Der schweizerische Verband der Produzenten für Auftragsfilme hat eine neue Studie über die eigene Branche publiziert. Die Studie „Filmproduktion Schweiz“ untersucht verschiedene Teilaspekte von Auftragsfilmproduktionen. Hier sind die wichtigsten Erkenntnisse und Fragen, die sich daraus ergeben.
Auftragsfilme sind Filme, die im Auftrag von einem Unternehmen oder einer Organisation durch eine Auftragsfilmproduktion erstellt und vollständig vom Auftraggeber finanziert sind.
Bedingt durch die schiere Masse der durch Steuergelder finanzierten öffentlich-rechtlichen SRG SSR, dominieren in den Augen von Öffentlichkeit und Politik nur zwei Player das schweizerische Filmschaffen: das Fernsehen und die Spielfilmproduktion / Dokumentarfilmproduktion.
Firmen für Auftragsvideos waren bisher nicht oder kaum auf dem Radar. Die im Auftrag des Branchenverbandes Swissfilm Association1 publizierte, neue Studie soll dieses Bild nun korrigieren. Erstellt wurde die Studie zur Filmproduktion Schweiz von der BAK Economics AG2, einem unabhängigen Schweizer Institut für Wirtschaftsforschung.
Alle Daten in den nachgehend aufgeführten Grafiken stammen aus der Studie „Die Filmproduktion Schweiz“.3 Ein Mouseover auf die interaktiven Grafiken legt die exakten Zahlenwerte offen.

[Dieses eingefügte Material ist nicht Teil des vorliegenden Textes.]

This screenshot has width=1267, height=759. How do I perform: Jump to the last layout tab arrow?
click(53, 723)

Die in der Studie zur Filmproduktion Schweiz publizierten Fakten
Wie sieht die Struktur der Film- und Videobranche (nach FTE; Full-time-Equivalenz) in der Schweiz aus?4
In welcher Filmkategorie werden prozentual die meisten Filme produziert, gemessen an der Anzahl der jährlich produzierten Auftrags-Produktionen in der Schweiz (1540 Filme)?
Welche Filmkategorie generiert in Prozenten gemessen den höchsten Umsatz?

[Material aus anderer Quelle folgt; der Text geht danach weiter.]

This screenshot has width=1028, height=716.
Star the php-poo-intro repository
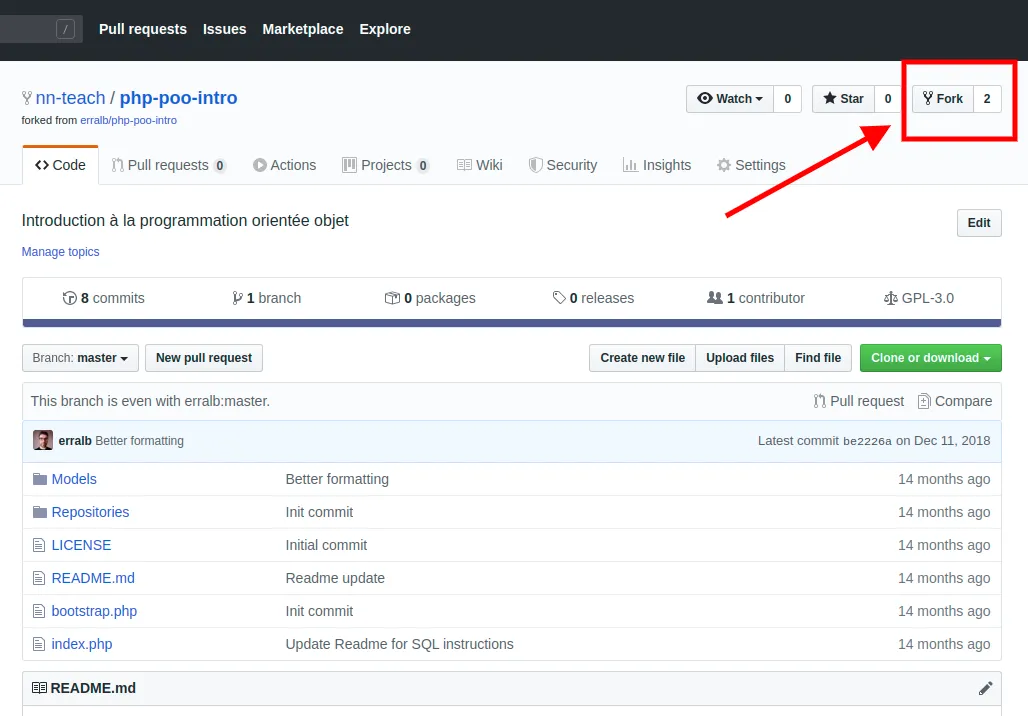click(x=843, y=99)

Volkswirtschaftliche Bedeutung / Umsätze Auftragsfilm und freier Film nach Schweizer Franken:
Zur Unterscheidung der wichtigsten zwei Kategorien: Freie Filmproduktionen (Spielfilm, Dokfilm) tragen die inhaltliche und operative Verantwortung nicht im Auftrag einer Drittpartei. Siehe dazu auch die bedeutende Definition des Auftragsproduzenten in Deutschland gemäß § 94 Urheberrechtsgesetz.

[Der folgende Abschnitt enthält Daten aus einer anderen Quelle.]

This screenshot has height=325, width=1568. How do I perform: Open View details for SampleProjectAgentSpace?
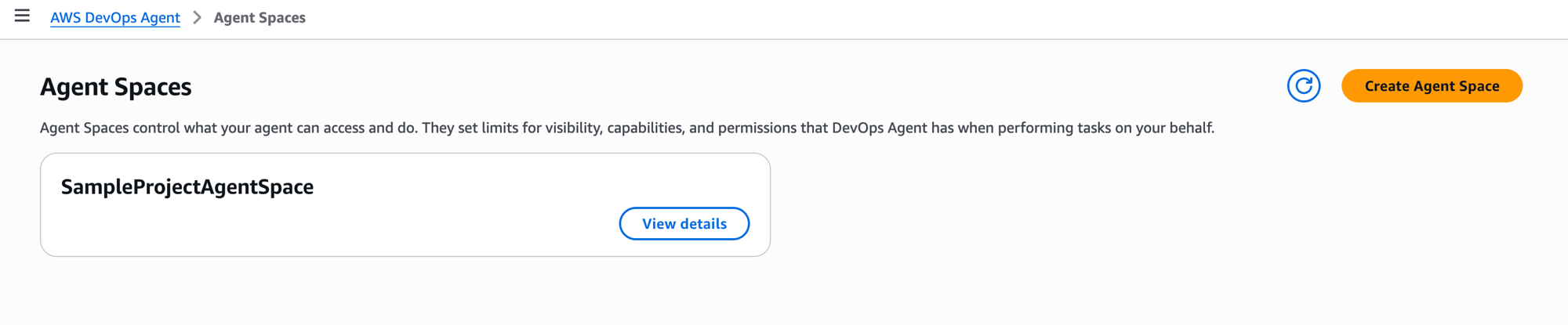[x=684, y=224]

Rückschlüsse aus den Zahlen der Studie …
Dass der Werbefilm, gemessen an der Anzahl produzierter Filme, die Spitze der Rangliste anführt, überrascht wenig. Allerdings liegt hier die Schönheit der Definition im Auge des Verfassers der Studie über die Schweizer Filmproduktion: abhängig von der Art, wie das Filmprodukt „Werbefilm“ umrissen wird, lässt sich ebenso gut eine Konstanz oder ein Rückgang darstellen. Erstens, weil Imagefilme immer auch Werbung für eine Organisation oder eine Firma sind. Zweitens, weil immer mehr Werbefilme ihre traditionellen Alleinstellungsmerkmale verlieren und als Mischformen etwa in die sozialen Medien abwandern.
Wenig überraschend auch, dass innerhalb der Branche die Postproduktionshäuser strukturell ihre Relevanz in der Videobranche nahezu vollständig verloren haben. Ungeachtet ob 4K oder 8K, Filme lassen sich heute in jeder Produktionsfirma endfertigen. Die Ausnahme, als Nische, bilden wohl spezialisierte Anbieter für Motion Design und Animation. Interessant wird zu beobachten sein, ob die nächste radikale Innovation, die virtuelle Produktion, bedingt durch die hohen Investitionen in die dazu erforderlichen Infrastruktur, diesen Trend wieder zu drehen vermag.
… und Fragezeichen
Misst man die publizierte Studie zur Filmproduktion in der Schweiz mit Erfahrungswerten und Faustregeln der Videoproduktion, gelangt man zu einigen interessanten Erkenntnissen.
Nicht alle davon kann man ohne Fragezeichen stehen lassen.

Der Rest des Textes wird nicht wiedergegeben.